Peristiwa pidana dalam pasal 104 tidak mengatur apabila penjahat melakukan
penyerangan kepada orang yang tidak diketahuinya dan ternyata itu adalah kepala
Negara (Presiden atau Wakil Presiden).[11]
2.
Makar untuk
memasukkan Indonesia di bawah penguasaan Asing
Pasal 106 menyebutkan bahwa makar yang dilakukan dengan niat hendak
menaklukkan daerah Negara sama sekali atau sebagiannya kebawah pemerintahan
asing atau dengan maksud hendak memisahkan sebagian dari daerah itu, dihukum
penjara seumur hidup atau penjara sementara selama-lamanya dua puluh tahun.

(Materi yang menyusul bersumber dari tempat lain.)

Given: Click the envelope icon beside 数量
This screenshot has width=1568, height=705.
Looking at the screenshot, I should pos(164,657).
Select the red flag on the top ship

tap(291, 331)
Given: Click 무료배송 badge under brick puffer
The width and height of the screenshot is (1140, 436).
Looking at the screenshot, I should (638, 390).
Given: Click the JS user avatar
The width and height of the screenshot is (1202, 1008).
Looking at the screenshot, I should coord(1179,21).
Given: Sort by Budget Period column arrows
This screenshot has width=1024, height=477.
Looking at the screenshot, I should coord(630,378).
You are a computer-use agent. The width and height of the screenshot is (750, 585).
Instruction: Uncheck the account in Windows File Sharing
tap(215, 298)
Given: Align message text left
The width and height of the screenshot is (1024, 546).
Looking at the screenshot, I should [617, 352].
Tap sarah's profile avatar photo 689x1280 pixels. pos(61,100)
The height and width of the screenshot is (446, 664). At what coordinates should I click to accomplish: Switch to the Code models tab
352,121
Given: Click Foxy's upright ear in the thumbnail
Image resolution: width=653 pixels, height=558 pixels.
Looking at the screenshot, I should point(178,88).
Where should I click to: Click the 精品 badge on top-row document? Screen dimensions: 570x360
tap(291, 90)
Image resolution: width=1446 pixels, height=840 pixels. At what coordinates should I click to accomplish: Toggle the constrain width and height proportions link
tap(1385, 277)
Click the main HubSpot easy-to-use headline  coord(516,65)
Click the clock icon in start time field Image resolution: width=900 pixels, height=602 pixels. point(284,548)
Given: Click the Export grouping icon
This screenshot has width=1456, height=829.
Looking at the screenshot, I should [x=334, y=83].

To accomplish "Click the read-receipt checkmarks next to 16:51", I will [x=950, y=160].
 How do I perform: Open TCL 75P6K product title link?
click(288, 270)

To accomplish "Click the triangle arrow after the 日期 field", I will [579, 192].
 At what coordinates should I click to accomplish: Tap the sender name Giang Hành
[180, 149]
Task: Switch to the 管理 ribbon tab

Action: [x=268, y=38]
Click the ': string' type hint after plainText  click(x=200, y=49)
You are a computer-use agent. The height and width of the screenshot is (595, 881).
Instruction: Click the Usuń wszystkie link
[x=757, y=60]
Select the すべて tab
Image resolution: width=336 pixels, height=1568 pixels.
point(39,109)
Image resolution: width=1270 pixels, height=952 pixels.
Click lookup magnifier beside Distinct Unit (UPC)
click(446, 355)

Obyek dalam penyerangan ini adalah kedaulatan atas daerah Negara.
Kedaulatan ini dapat dirusak dengan dua macam, yaitu :
1)
Menaklukkan
daerah Negara seluruhnya atau sebagian kebawah pemerintahan Negara Asing yang
berarti menyerahkan daerah itu, seluruhnya atau sebagian kepada kekuasaan
negara asing. Misalnya : daerah Indonesia (seluruhnya) atau daerah Kalimantan
(sebagian) diserahkan kepada Pemerintah Inggris.
2)
Memisahkan
sebagian dari daerah Negara berarti membuat bagian daerah itu menjadi suatu
Negara yang berdaulat sendiri, misalnya memisahkan daerah Aceh atau Maluku dari
daerah Republik Indonesia untuk dijadikan Negara yang berdiri sendiri.[12]
3.
Makar untuk
menggulingkan Pemerintah
Pasal
107 merumuskan bahwa : makar dilakukan dengan tujuan untuk menggulingkan Pemerintah
(omwenteling), dan diam-diam dengan hukuman penjara selama-lamanya lima belas
tahun, sedangkan menurut ayat 2 bedi pemimpin dan pengatur dari tindak pidana
ini hukumannya ditinggikan menjadi maksimum penjara seumur hidup atau selama
dua puluh tahun, dengan kemungkinan hukuman mati menurut Penetapan Presiden Nomor
5 Tahun 1959 tersebut di atas.[13]
Istilah
menggulingkan Pemerintah (omwenteling), ini oleh pasal 88bis ditafsirkan
sebagai : menghancurkan atau mengubah secara tidak sah bentuk pemerintahan
menurut undang-undang dasar.
Terdapat
dua macam tindak pidana menggulingkan pemerintah, yaitu :
a.
Menghancurkan
bentuk pemerintahan menurut undang-undang dasar.
b.
Mengubah secara
tidak sah bentuk pemerintahan menurut undang-undang dasar.[14]
Merusak
atau menghancurkan bentuk pemerintahan maksudnya meniadakan susunan
pemerintahan yang lama dan diganti dengan susunan yang baru, misalnya Republik menjadi
kerajaan yang absolut. Sedangkan merubah susunan pemerintahan maksudnya tidak
mengadakan susunan pokok pemerintahan yang lama.[15]
Mengubah
bentuk pemerintahan menurut undang-undang dasar adalah misalnya menghilangkan
adanya menteri-menteri atau kementian-keentrian dan digantikannya dengan
pejabat-pejabat semacam penasihat-penasihat dari kepala Negara, atau awalnya
menghilangkan dewan pertimbangan agung atau badan pengawas keuangan.[16]
Bentuk
tindakan yang bisa dikategorikan dalam maker untuk menggulingkan pemerintah,
yaitu :
1)
Pemberontakan (
Opstand)
Pasal
108 menjerat pelaku pemberontakan, seperti :
a)
Melawan
kekuasaan yang telah berdiri di Indonesia dengan senjata,
b)
Dengan maksud
melawan kekuasaan yang berdiri di Indonesia, maju dengan pasukan atau masuk
dalam pasukan yan melawan kekuasaan dengan senjata.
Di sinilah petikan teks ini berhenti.